Information: Begin
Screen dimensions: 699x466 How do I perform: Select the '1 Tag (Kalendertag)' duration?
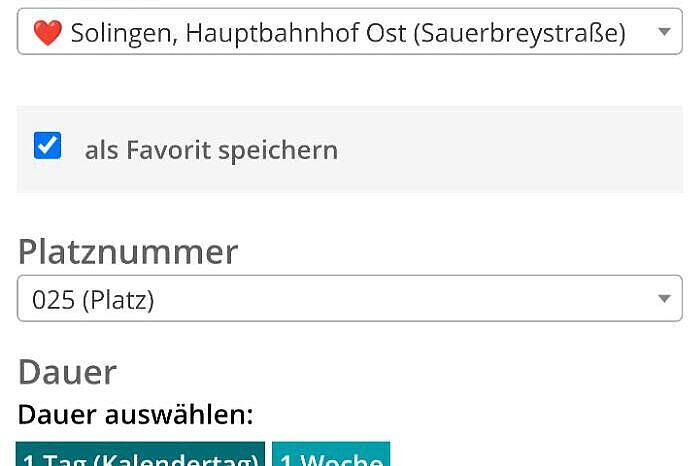click(x=140, y=454)
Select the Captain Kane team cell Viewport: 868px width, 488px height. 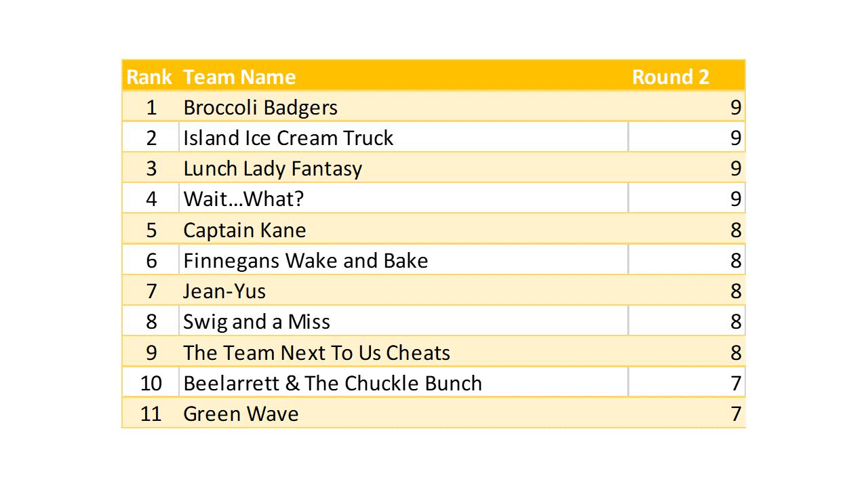click(x=245, y=230)
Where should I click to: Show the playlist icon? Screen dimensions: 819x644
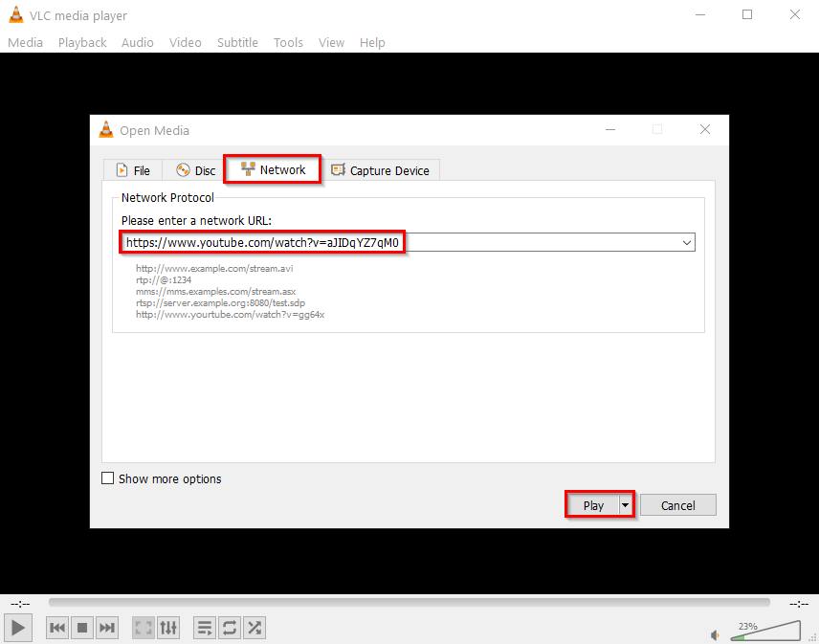[x=204, y=628]
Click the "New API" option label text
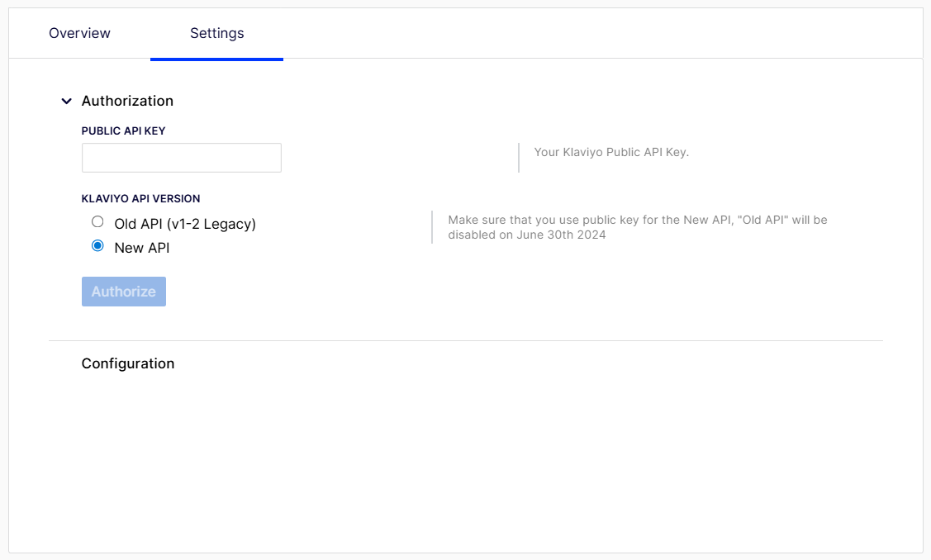931x560 pixels. [x=142, y=248]
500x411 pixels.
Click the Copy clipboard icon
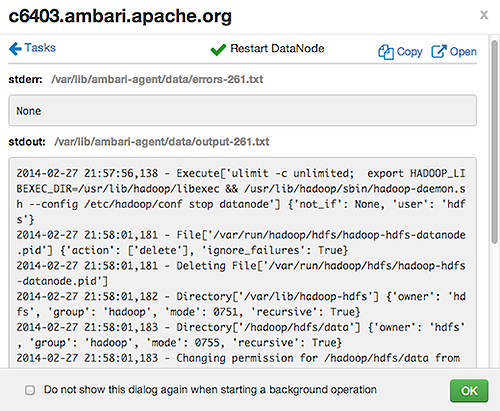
Information: End
Directions
Your task is to repeat, word for word and with no picture, every line from the one that contains "option label text" through the last line of the data.

Solution to this problem
Click the "New API" option label text
931x560 pixels. [x=142, y=248]
500x411 pixels.
Click the Copy clipboard icon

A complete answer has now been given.